Crate read_write_store[][src]

Expand description

A concurrent, unordered collection where each element has an internally generated ID and a read-write lock.

A store has O(1) time complexity for insertion, removal and lookups, although memory allocations triggered by insertion may cause a performance spike.

Example

// Note that we only need an immutable reference to the store
let store = RwStore::new();

// Inserting an element yields an ID
let id = store.insert(42);

{
// You can read the element's value using that ID
let read_lock = store.read(id).unwrap();
assert_eq!(*read_lock, 42);

// Concurrent reads are possible
assert!(store.read_with_timeout(id, DontBlock).is_ok());
// But reading and writing at the same time won't work
assert!(store.write_with_timeout(id, DontBlock).is_err());
}

{
// You can also acquire a write lock using an ID
let mut write_lock = store.write(id).unwrap();
*write_lock = 24;
assert_eq!(*write_lock, 24);

// Predictably, you cannot have multiple writers
assert!(store.write_with_timeout(id, DontBlock).is_err());
}

// Elements can of course be removed using their ID
assert_eq!(store.remove(id), Some(24));

// Now if we try to read using the ID, it will fail gracefully
assert!(store.read(id).is_none());

Allocation behavior

  • An empty store does not require any allocation.
  • Once an element is inserted, a fixed size block of element slots will be allocated.
  • As more space is needed, more blocks will be allocated which tend to increase in size.
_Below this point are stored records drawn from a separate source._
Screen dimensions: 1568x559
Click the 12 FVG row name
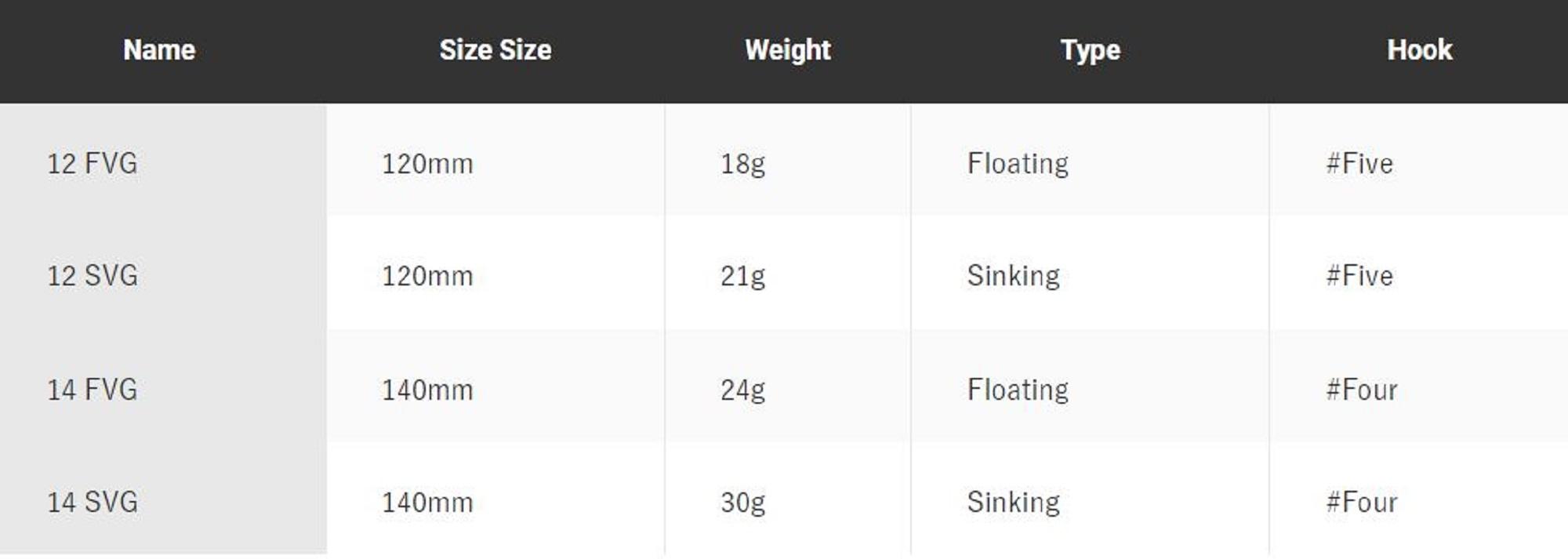coord(93,163)
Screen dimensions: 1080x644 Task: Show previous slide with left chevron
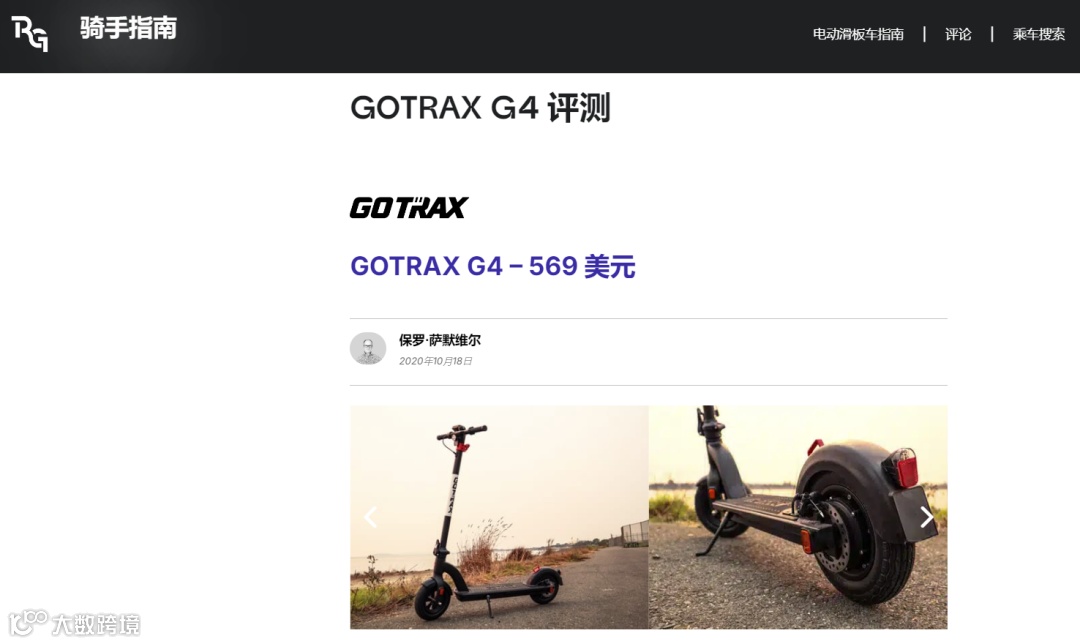[x=371, y=517]
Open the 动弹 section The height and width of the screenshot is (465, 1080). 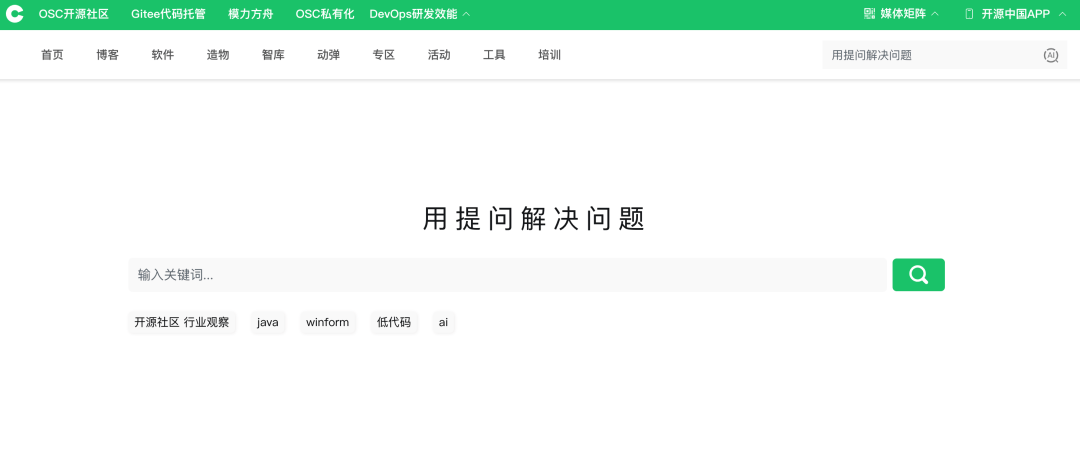(x=328, y=55)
All allocated blocks are used alongside all previously allocated blocks; elements are never moved.
  • All removed elements whose memory is ready for reuse are tracked, so removing an element may allocate.

Caveats

  • When a block of elements is allocated internally, it won’t be deallocated until the store is dropped. This allows the element ID’s to contain a pointer to the element that is valid for the lifetime of the store.
  • Every element has 8 bytes of overhead.
  • The store itself has a non-trivial memory overhead.
  • For performance reasons, no facilities are provided for querying the number of elements in the store.

Safety

Each element inserted into a store is given an internal unique ID. This begs the question, what happens when an ID from one store is used with another? When debug assertions are enabled, a best effort attempt is made to panic when using an ID from a different store, but when they are disabled (i.e. in release mode), or if this best effort fails, this may cause undefined behavior.

Re-exports

pub use crate::id::*;
pub use crate::timeout::*;

Modules

An opaque handle used to read, modify or remove an element from an RwStore once it has been inserted.

Iterator implementations for RwStore.

RAII read and write locks for RwStore.

Timeout specifiers and error types.

Structs

A concurrent, unordered collection where each element has an internally generated ID and a read-write lock. See the module-level documentation for more.

Constants

The maximum number of read locks which can be held concurrently.